From 2009 to 2019, I interviewed Guillemot on a fairly consistent basis, meeting every year at E3 and occasionally speaking when events warranted. He’s someone whose enthusiasm drives him, whether it’s his love of Swiss dark chocolate or Harley motorcycles. But all of those passions pale compared to his feelings for Ubisoft.
This was never more apparent than during the period from 2016 to 2018, when the company fought off a hostile takeover attempt from Vivendi. The company issued detailed, long-term financial forecasts and met with large stakeholders individually. And Guillemot dropped hints of a mass employee exodus if the takeover were successful.
As Vivendi bought more shares and held more of the company’s voting rights than the Guillemot family, he began hunting for partners. He ultimately found them in Tencent (the massive Chinese gaming company) and the Ontario Teachers Pension, who paid just over 2 billion euro to Vivendi to buy out its shares (giving Tencent a 5% stake in the company).
Had the deal with Tencent not worked out, Guillemot told me at the time, another gaming company was battling to buy into Ubisoft.
Things are a lot different in 2022, of course. An offer from Microsoft or Sony (or even Embracer Group) would likely be given more serious consideration than the Vivendi bid. But analysts think Ubisoft will at least attempt to remain independent, and is already sniffing around for a private equity investor.
“We believe that a deal involving private equity (PE) only makes sense if the buyer is willing to give management the time and resources that it needs to turn things around, as well as assurances that its workforce will be largely spared from cost reduction efforts,” said Michael Pachter of investment firm Wedbush in a note to investors earlier this week. “The better outcome for investors, on the other hand, may be a bidding war that sees Ubisoft acquired by a strategic buyer, but the board of directors and the Guillemot family may prefer the PE route.”
History backs up that assumption. Long before the Vivendi offer, when the French media conglomerate bought 15% of the company’s stock, Ubisoft rejected, then battled, Electronic Arts’ attempt to take over Ubisoft. (EA bought a nearly 20% stake in 2004 but ultimately sold it off by 2010.)
If Ubisoft does find itself the target of a company Guillemot and his brothers don’t feel will be a good fit, and private equity doesn’t appear to be on the horizon, it’s likely he’ll still lead the board in a fight against the takeover.
Of course, there’s a danger in looking too far back for guidance on the future.
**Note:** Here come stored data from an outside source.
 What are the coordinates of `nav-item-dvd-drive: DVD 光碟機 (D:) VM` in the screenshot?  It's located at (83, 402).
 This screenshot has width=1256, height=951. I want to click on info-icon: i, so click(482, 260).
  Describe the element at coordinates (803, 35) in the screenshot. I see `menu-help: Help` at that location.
Ubisoft was a different company during the Vivendi battle. It got a big endorsement in 2017 when Nintendo icon Shigeru Miyamoto appeared on stage at its E3 press conference. Titles like Watch Dogs 2 and Assassin’s Creed: Origins rode high on the sales charts. And it regularly beat quarterly earnings estimates.
For fiscal 2022, which the company will report today, Ubisoft has already warned it was operating in the low ends of its guidance. And Pachter expects the company to miss even that target. And, of course, Ubisoft has been rocked by numerous harassment and misconduct allegations since June 2020. (Ubisoft acknowledged last year that its response to the accusations was flawed and cost the company its employees’ trust.)
The video game industry is a lot different as well. Microsoft is going all in on its Netflix-like streaming model in Game Pass. And Sony is starting to realize it will have to compete on that front eventually. (After the Bungie purchase, Sony Interactive Entertainment CEO Jim Ryan said players and investors “should absolutely expect more” acquisitions.)
It’s a different world with different stakes. The question is: How will Yves Guillemot choose to play if he’s invited into the game?